Bathurst winner relishing grassroots return

Bathurst 1000 winner Todd Kelly is relishing a return to grassroots motorsport as his son Mason steps up to circuit racing.

Bathurst winner relishing grassroots return

The Supercars team owner has become a regular fixture at state-level events in Victoria in the past few months, helping his 16-year-old son Mason Kelly take his formative steps from karts to cars.

The Kellys are running a low-key Hyundai Excel programme, understated to the point that the Excel doesn't even run pre-cut door numbers, the father-son duo opting to make their own out of race tape.

Kelly Jr enjoyed a breakthrough outing at Winton last weekend for his second Victorian State Circuit Racing Championships appearance, grabbing a sixth, ninth and seventh from three races in a packed 29-car field.

According to Kelly Sr the Excel programme is a better fit for the family than karting, where the Supercars schedule meant the younger Kelly was being left behind due to a lack of seat time.
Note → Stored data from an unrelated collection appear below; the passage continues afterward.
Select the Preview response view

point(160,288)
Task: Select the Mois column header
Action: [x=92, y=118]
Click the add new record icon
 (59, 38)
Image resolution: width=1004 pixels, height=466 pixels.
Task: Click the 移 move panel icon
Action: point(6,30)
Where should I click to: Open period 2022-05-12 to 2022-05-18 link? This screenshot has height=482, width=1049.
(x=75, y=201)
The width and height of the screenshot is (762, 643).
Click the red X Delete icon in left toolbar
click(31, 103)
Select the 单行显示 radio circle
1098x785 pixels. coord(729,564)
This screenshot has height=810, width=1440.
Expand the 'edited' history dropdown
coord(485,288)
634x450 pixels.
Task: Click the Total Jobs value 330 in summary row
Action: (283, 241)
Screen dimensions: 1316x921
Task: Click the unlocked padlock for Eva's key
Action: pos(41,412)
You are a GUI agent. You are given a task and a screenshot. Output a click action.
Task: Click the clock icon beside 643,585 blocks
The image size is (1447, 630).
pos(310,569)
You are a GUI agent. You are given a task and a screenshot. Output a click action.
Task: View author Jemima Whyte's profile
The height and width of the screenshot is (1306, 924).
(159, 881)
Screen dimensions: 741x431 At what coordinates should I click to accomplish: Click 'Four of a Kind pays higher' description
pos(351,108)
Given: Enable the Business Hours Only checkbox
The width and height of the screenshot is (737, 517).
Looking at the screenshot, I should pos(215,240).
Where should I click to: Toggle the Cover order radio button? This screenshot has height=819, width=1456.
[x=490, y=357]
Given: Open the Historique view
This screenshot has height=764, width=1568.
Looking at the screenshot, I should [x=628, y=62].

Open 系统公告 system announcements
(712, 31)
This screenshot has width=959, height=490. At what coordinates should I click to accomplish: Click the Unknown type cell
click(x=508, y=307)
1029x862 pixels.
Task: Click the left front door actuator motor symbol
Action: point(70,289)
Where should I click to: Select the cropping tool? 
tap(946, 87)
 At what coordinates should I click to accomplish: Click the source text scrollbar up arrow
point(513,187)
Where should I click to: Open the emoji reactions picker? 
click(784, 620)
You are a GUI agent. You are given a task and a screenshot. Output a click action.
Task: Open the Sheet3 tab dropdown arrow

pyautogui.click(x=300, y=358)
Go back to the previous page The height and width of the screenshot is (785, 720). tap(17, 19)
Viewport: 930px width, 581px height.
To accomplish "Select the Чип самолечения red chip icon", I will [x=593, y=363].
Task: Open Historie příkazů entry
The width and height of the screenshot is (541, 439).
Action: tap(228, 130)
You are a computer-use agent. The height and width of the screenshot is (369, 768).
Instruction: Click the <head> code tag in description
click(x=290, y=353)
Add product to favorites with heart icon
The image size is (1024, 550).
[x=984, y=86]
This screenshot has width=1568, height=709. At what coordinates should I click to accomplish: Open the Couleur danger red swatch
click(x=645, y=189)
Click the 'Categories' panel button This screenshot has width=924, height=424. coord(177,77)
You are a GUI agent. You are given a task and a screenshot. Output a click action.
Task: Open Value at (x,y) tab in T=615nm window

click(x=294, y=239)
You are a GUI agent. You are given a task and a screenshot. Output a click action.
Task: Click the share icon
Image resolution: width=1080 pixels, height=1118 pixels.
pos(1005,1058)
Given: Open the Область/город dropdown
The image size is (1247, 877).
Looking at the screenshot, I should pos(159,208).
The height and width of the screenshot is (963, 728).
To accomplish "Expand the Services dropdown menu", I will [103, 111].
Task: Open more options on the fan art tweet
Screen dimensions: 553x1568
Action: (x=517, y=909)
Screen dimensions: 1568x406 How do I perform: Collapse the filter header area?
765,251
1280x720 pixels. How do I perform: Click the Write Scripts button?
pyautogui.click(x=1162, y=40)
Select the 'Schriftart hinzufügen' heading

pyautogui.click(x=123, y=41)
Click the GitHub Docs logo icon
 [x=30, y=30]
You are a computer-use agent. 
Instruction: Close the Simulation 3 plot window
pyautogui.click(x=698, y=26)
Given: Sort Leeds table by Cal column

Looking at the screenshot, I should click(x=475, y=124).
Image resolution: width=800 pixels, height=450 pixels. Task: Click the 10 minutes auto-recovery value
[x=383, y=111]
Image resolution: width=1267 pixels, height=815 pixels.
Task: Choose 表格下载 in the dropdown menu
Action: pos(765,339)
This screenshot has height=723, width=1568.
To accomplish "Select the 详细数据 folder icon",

"It's been a challenge, the whole period of Mason's motorsport career with the Supercars schedule being so hectic," Todd Kelly told the Parked Up podcast.

"He only ever did every second or third race, at best, in his go-kart. Just the amount of time required for practice like all of the other kids, we thought we'd get out of go-karts because we can't afford the time to do it properly.

"He has a real bug for his driving and we've got a little Hyundai paddock bomb at home. I thought we'd get him into a race car, at least that'll give Mason something to enjoy and focus on between the races.

"He does all of the prep on the car 100 per cent himself. If it's not finished we don't go to the track, if it is and he's done a good job we'll take him racing.

"It's a completely different ball game to go-karts and it's something I'm a little more familiar with, going to car racing tracks. Mason is having an absolute ball so far."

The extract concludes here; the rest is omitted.